The Indian foreign minister Sushma Swaraj confirmed that the government has raised the matter with the Saudi authorities, demanding justice. In a message posted on Twitter the chief diplomat of Delhi said: "We are very disturbed by the brutal manner in which the Indian woman was treated in Saudi Arabia." All this is "unacceptable," he added, while the embassy "is in close contact with the victim."

Munirathinam, originally of Chennai in southern India, worked for three months in the employ of a family in Saudi Arabia. According to local sources her employer was "upset" by her complaints of continued "harassment" in his house. According to her sister, S Vijayakumari, the man was enraged to the point of complaints of  "denying her food”. And when she tried to escape "harassment and torture, he chopped off  her right hand”.

The woman also suffered serious spinal injuries in the episode and is now recovering in a hospital in critical condition.

The family learned of the incident from the "agents" who recruited the woman, sending her to Saudi Arabia to work in the employ of a Saudi family.

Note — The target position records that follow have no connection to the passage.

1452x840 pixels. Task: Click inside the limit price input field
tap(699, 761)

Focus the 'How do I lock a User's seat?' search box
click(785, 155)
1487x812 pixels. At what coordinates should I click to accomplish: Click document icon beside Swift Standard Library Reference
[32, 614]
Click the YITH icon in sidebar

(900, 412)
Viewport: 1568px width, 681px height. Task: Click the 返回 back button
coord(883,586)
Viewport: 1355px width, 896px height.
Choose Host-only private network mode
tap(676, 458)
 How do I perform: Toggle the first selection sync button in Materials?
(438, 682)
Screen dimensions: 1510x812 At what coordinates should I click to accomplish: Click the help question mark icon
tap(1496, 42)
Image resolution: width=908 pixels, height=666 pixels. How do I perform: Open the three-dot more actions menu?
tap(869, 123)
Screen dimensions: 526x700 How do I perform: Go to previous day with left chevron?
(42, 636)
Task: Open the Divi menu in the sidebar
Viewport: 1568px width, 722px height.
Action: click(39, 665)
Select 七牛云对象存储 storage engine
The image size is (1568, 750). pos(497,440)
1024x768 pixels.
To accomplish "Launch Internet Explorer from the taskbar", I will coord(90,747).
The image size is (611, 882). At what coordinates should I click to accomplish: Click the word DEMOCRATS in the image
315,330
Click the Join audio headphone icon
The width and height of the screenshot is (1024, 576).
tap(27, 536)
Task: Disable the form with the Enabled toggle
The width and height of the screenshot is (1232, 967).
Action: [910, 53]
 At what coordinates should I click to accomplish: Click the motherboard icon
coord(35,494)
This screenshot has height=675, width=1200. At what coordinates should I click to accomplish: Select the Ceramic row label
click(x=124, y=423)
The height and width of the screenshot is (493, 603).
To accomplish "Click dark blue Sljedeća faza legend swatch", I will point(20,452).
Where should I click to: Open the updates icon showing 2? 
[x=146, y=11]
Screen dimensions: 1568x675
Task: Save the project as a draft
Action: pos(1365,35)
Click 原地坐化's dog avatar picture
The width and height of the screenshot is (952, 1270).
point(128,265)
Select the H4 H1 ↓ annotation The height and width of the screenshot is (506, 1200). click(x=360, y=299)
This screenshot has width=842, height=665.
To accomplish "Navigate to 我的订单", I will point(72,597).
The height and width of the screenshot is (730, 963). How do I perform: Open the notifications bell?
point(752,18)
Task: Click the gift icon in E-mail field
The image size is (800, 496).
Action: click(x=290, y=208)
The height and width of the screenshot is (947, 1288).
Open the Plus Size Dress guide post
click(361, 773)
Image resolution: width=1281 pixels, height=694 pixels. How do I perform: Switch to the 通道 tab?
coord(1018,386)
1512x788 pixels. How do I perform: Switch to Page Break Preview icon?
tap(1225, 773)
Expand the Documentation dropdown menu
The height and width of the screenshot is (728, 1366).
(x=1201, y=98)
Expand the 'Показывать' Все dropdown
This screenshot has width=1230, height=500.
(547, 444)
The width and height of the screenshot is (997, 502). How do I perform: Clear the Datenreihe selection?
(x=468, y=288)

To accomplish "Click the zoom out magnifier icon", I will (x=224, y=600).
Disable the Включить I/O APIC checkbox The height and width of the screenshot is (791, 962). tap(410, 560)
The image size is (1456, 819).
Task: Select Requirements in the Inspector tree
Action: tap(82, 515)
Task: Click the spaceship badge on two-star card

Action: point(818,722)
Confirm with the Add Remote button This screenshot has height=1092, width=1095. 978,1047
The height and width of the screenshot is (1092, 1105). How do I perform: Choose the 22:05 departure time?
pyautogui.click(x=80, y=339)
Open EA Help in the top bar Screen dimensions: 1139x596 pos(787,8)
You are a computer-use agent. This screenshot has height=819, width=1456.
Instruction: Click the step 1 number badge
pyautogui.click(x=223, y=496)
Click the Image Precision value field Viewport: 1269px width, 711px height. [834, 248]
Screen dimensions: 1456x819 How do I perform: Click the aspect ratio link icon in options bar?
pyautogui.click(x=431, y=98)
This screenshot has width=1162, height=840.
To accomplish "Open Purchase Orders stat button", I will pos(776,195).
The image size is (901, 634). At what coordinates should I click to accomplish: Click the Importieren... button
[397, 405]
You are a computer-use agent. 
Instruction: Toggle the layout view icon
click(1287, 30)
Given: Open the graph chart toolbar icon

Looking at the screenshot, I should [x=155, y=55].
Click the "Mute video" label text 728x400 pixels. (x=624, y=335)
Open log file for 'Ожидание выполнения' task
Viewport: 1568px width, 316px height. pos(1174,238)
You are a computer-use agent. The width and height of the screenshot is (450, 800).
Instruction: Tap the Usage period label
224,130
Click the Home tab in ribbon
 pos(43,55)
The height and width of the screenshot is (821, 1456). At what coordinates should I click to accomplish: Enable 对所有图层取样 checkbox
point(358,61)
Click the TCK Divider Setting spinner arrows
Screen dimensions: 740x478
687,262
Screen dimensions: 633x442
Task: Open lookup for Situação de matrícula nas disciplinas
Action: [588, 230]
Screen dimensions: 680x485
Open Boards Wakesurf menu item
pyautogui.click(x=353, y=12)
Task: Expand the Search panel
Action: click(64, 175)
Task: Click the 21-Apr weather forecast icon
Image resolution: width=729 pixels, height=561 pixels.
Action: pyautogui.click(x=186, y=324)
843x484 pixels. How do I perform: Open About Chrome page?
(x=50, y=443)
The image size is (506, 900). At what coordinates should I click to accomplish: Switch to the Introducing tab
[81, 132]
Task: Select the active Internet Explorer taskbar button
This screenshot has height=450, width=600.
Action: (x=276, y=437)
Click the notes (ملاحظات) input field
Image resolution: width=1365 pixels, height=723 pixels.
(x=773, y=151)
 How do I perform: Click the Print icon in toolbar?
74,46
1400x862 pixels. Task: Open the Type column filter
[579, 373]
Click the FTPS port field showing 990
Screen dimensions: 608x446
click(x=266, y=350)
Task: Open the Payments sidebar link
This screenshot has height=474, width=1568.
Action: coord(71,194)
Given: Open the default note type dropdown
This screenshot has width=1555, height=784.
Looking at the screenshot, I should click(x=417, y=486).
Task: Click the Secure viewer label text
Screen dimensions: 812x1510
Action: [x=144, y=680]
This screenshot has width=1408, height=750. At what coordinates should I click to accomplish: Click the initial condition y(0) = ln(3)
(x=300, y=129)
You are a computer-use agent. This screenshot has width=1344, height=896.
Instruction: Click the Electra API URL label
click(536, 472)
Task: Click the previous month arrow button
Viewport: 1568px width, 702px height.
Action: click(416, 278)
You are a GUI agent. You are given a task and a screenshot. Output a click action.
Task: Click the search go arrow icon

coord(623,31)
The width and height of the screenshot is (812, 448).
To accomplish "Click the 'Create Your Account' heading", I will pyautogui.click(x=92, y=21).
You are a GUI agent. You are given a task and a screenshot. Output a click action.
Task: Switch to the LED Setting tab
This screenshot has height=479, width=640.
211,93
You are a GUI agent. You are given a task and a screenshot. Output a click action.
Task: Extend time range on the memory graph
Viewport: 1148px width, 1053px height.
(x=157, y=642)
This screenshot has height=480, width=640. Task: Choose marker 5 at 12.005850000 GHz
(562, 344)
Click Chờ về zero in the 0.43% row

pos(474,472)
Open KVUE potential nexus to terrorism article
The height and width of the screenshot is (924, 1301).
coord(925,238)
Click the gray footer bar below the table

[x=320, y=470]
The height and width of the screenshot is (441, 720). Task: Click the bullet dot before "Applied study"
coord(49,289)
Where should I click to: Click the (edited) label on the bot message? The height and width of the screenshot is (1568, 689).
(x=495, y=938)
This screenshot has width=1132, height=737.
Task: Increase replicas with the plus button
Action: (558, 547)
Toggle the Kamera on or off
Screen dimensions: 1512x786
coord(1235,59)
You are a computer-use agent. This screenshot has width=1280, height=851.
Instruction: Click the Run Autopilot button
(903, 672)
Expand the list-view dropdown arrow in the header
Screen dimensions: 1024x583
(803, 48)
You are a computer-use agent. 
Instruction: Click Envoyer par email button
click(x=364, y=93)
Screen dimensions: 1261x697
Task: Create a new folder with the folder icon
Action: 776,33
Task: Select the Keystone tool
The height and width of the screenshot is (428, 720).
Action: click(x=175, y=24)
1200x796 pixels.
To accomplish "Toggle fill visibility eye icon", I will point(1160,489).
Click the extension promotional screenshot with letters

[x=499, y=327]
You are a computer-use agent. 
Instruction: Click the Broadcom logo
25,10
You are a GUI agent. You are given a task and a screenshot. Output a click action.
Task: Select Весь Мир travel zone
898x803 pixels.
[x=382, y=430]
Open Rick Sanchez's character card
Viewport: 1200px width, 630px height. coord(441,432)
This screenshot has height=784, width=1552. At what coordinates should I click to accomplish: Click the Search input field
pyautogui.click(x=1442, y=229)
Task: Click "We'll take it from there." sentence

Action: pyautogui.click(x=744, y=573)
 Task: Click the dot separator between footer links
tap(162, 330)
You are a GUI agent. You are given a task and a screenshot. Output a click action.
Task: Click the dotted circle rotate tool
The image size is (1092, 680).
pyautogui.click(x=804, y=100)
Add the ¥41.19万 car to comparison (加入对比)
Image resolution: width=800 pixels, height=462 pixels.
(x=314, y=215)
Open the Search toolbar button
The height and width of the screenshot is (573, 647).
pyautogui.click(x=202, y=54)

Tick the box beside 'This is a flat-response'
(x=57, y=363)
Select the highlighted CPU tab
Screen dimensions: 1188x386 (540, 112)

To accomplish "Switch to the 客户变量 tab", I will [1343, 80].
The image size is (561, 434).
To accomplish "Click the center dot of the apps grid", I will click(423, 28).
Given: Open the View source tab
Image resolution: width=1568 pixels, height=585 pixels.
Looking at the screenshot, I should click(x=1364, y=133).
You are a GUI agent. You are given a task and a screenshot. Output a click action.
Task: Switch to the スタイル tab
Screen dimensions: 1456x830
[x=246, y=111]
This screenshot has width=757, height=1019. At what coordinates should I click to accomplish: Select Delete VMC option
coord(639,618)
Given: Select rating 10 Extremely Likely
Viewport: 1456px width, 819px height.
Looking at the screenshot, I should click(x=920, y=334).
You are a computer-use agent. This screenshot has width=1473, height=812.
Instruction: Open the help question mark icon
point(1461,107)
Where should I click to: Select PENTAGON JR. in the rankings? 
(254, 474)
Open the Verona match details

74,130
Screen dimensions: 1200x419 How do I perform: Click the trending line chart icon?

So far there has been no official comment from the Saudi authorities, while the Indian government assures that "will continue to seek justice for the victim." Delhi calls for an independent inquiry on the matter and that charges of attempted murder be issued against the man.

Every year thousands of men and women leave India and move to Saudi Arabia in search of employment and money, most often finding menial jobs as domestic servants and workers. In recent weeks the case of the two Nepalese women abused for months by a Saudi diplomat in India made headlines.  The man was recalled to Saudi Arabia by the government who did not want to grant the investigation to go forward.